No século III a.C a dinastia Cin unificou um vasto território na Ásia Oriental que passou a se chamar Zhongguó, que significa “Reino do Meio” ou “Terra do Meio”. Essa região hoje abriga o quarto país do mundo em extensão territorial e a nação mais populosa do planeta: a República Popular da China. As origens dessa superpotência, portanto, remontam a centenas de anos e mostram a longevidade do “reino do meio”.

Confesso que foi impossível não lembrar da história chinesa ao ler as notícias sobre a proposta em debate entre partidos do chamado “Centrão” para alterar o sistema de governo. Os jornais têm falado em “semipresidencialismo”, mas na verdade trata-se de uma Proposta de Emenda à Constituição (PEC) que pretende esvaziar os poderes do presidente da República, criando a figura de um primeiro-ministro que seria o chefe de governo.

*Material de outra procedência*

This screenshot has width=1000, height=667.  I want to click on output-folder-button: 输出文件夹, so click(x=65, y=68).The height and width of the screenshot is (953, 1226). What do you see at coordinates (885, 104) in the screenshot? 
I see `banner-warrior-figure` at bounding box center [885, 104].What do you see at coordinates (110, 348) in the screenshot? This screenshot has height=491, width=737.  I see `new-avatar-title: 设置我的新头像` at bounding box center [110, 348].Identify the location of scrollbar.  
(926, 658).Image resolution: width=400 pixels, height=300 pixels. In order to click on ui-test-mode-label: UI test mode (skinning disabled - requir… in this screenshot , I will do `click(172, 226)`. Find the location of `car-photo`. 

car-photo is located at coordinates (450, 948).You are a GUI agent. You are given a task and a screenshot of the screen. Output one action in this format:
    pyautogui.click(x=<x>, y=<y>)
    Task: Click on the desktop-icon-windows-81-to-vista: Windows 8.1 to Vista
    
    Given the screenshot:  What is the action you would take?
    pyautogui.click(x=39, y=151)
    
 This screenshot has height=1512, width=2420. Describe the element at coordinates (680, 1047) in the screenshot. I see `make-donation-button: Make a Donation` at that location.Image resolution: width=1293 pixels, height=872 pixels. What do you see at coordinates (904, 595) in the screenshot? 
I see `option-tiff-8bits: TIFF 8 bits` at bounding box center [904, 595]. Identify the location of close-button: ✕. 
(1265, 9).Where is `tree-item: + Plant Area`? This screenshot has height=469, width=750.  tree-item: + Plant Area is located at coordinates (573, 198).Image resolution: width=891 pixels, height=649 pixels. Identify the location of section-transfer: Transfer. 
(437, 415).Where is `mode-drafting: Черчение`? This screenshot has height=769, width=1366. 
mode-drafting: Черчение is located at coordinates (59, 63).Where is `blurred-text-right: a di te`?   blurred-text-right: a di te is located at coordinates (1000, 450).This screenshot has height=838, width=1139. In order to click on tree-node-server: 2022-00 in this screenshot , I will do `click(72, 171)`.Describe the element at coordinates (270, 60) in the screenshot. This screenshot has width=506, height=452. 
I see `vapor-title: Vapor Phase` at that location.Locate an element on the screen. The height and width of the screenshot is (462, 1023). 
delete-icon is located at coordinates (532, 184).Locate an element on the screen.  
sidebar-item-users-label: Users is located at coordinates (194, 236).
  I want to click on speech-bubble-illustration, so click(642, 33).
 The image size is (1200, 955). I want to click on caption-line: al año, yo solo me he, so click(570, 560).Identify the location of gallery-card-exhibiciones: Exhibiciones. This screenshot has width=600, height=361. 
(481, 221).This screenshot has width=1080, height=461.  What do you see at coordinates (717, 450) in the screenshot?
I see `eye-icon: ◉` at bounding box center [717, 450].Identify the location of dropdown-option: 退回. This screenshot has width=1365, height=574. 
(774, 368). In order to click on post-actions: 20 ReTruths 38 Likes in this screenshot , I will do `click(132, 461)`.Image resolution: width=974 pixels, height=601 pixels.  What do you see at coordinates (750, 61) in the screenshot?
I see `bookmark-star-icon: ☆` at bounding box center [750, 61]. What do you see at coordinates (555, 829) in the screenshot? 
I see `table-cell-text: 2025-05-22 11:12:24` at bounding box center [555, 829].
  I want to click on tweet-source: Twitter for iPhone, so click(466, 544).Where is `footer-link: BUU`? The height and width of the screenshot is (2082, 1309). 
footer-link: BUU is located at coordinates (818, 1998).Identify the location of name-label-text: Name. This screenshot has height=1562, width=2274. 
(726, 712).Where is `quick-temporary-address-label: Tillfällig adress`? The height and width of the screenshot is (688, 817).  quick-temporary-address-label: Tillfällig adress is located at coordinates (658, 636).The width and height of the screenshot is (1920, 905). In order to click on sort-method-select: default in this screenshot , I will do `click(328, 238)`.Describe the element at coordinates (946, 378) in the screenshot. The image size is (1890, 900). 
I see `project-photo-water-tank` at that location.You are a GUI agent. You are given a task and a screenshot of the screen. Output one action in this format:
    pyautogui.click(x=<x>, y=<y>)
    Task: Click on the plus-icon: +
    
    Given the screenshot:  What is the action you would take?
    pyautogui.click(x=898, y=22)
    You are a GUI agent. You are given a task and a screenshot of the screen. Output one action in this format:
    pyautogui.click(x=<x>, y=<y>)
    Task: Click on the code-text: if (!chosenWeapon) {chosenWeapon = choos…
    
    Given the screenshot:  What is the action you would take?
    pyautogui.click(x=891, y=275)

A proposta parece sedutora, especialmente quando vemos um chefe de estado como Jair Bolsonaro, totalmente despreparado para o cargo e cuja inépcia já custou a vida de mais de meio milhão de brasileiros e brasileiras na pandemia de Covid-19. Mas não nos enganemos. A mudança tem um único propósito: entregar ao Congresso Nacional – e, consequentemente, ao “Centrão” – o controle de fato e de Direito sobre o governo do país.

A PEC do deputado tucano Samuel Moreira prevê a manutenção da eleição direta para a Presidência da República, mas com uma eleição indireta para primeiro-ministro via Congresso Nacional, tornando o Executivo ainda mais refém dos deputados do Centrão que controlam o Legislativo. A proposta é muito pior que o parlamentarismo, porque nesse sistema de governo, o povo elege o parlamento consciente de que os deputados formarão o governo. Isso torna o papel dos partidos e o choque entre projetos políticos muito mais explícito.

O que o Centrão propõe, ao contrário, é que o presidente eleito “terceirize” o governo para o Congresso Nacional através da escolha de um primeiro-ministro que exercerá as funções que hoje são de responsabilidade do Poder Executivo. Um modelo que serviria para empoderar ainda mais os partidos fisiológicos da velha direita que controlam o Legislativo, criando um verdadeiro Império do Centrão.

Os deputados que apoiam a proposta argumentam que o sistema funciona bem em países como Espanha e Portugal. Alegam ainda que, com tantos pedidos de impeachment, ele traria mais estabilidade ao governo porque o primeiro-ministro poderia ser trocado com mais facilidade. Mas eles ignoram que França e Portugal são democracias muito mais consolidadas, com um sistema partidário composto por poucas legendas e com clivagens ideológicas bem marcadas.

No Brasil, ao contrário, o sistema de partidos é frágil, pouco ideológico e ainda muito influenciado pelo poder econômico, apesar da proibição do financiamento empresarial de campanhas. O “canto da sereia” está justamente no fato de que o presidente é Jair Bolsonaro, o pior chefe de estado que o país já teve, o que poderia levar à conclusão de que “esvaziar” seus poderes poderia ser positivo.

A verdade, porém, é que o tal “semipresidencialismo” tenta esvaziar os poderes do próximo presidente, que pode ser eleito pela esquerda. Com isso, o Centrão manteria os dedos, mesmo que perdesse alguns anéis. Um golpe que não pode ser tolerado.

O Brasil já realizou dois plebiscitos nos quais o parlamentarismo foi derrotado. Aprová-lo por meio de PEC, mesmo com outro nome, não teria qualquer amparo legal e seria uma violência cometida contra nossa combalida democracia. Mas com Arthur Lira na presidência da Câmara dos Deputados tudo é possível. Até ignorar mais de 120 pedidos de impeachment.

Estejamos alertas para não ver nascer um duradouro “Reino do Centrão” no Brasil, onde a alternância de projetos na Presidência da República se transforme em mera formalidade para que sigam governando os mesmos de sempre. Ao contrário de Zhongguó, o resultado será um país refém de uma plutocracia que só pensa em si própria.